My phone was overflowing with texts from classmates who had put their lives on pause for several days to help this patient. They never gave up, and our persistence paid off. When her sister came to pick her up, we acknowledged how close all of us had come to failing this person. The patient, now in the close embrace of her family, was finally at ease. She couldn’t know who we were, but she kept saying how impressed she was with us.
In the end, we celebrated that in the face of near-insurmountable barriers—complicated by homelessness and dementia—we delivered our patient safely to her family for the care she needed.
I don’t want to be a dementia doctor because I think I can cure my patients or because there will be some miraculous breakthrough treatment that will revolutionize care for those suffering from this debilitating illness. One thing I have learned in my brief time in medical school is that honest-to-god cures can be few and far between. For complex cognitive disorders like Alzheimer’s disease, the concept of cures gives way to language laden with biomarkers, slowing trajectories of decline, lengthening clinical stages and expanding the time a person has to live with the disease.
Many of the best places for dementia care offer visits with multiple doctors, blood tests and MRI scans, hours of cognitive testing and prescription drugs with wavering promises for improvement. And, with all that is currently being done, a specialist may still have difficulty answering seemingly simple questions like, “Is this Alzheimer’s or something else?” “What is this medication for?” and “How much longer will he be like this? How much longer until he gets worse?”
While dementia is among the most common neurological disorders, few neurologists get extensive training in diagnosing and caring for patients with dementia. National plans provide tenuous optimism for step-wise improvements.
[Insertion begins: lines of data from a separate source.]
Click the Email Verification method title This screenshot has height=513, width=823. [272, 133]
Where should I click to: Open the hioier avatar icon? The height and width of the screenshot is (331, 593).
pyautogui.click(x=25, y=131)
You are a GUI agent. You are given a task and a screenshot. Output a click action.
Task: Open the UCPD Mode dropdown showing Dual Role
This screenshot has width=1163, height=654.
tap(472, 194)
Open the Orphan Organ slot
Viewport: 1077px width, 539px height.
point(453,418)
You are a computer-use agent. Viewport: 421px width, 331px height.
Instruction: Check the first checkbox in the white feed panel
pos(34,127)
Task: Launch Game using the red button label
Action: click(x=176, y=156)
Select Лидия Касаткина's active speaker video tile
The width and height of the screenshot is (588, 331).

More recently, leading theories of Alzheimer’s disease pathophysiology have been questioned—with many drug trials failing to provide enough evidence of their effectiveness.
With a muddled past and present for dementia care, what does the future of this disease look like? More importantly, are we falling short in defining what “living well” with dementia actually looks like—for the patient and the caregiver.
The approach to dementia care should continue to model itself after leading institutions where patients have access to clinical trials, family-wide interventions, classes for caregivers, exercise regimens for patients and creative approaches to aging and dementia. They should continue to defy the conventional expectation of what medicine looks like. The complications of dementia do not usually put grandparents into homeless shelters where the best possible medical intervention is a family reunion. However, organizations that are multi-modal with experts in different aspects of dementia care can be better prepared to handle both the typical problems and the unexpected.
When I think about what kind of doctor I will be, I think about my patient at the shelter. I imagine her sister and all of the families looking after loved ones with dementia who can imagine all too easily, how nightmares can become waking realities. And I can also imagine a future of failed studies, missed opportunities, broken systems and medical unknowns that will force me to stumble and deal painful blows to my future patients. But there will be moments of rare joy, where pushing back on this dreaded disease yields a little bit of ground. There will be times when the larger narrative peeks out beyond the moment-to-moment pitfalls … and there will be hope.
In addition to his work with JeffHOPE, third-year medical student David Ney served on the executive board of Jefferson’s NODA (No One Dies Alone) Program. He and other Jefferson volunteers spend time and offer their support and compassion to terminally ill patients in their final days.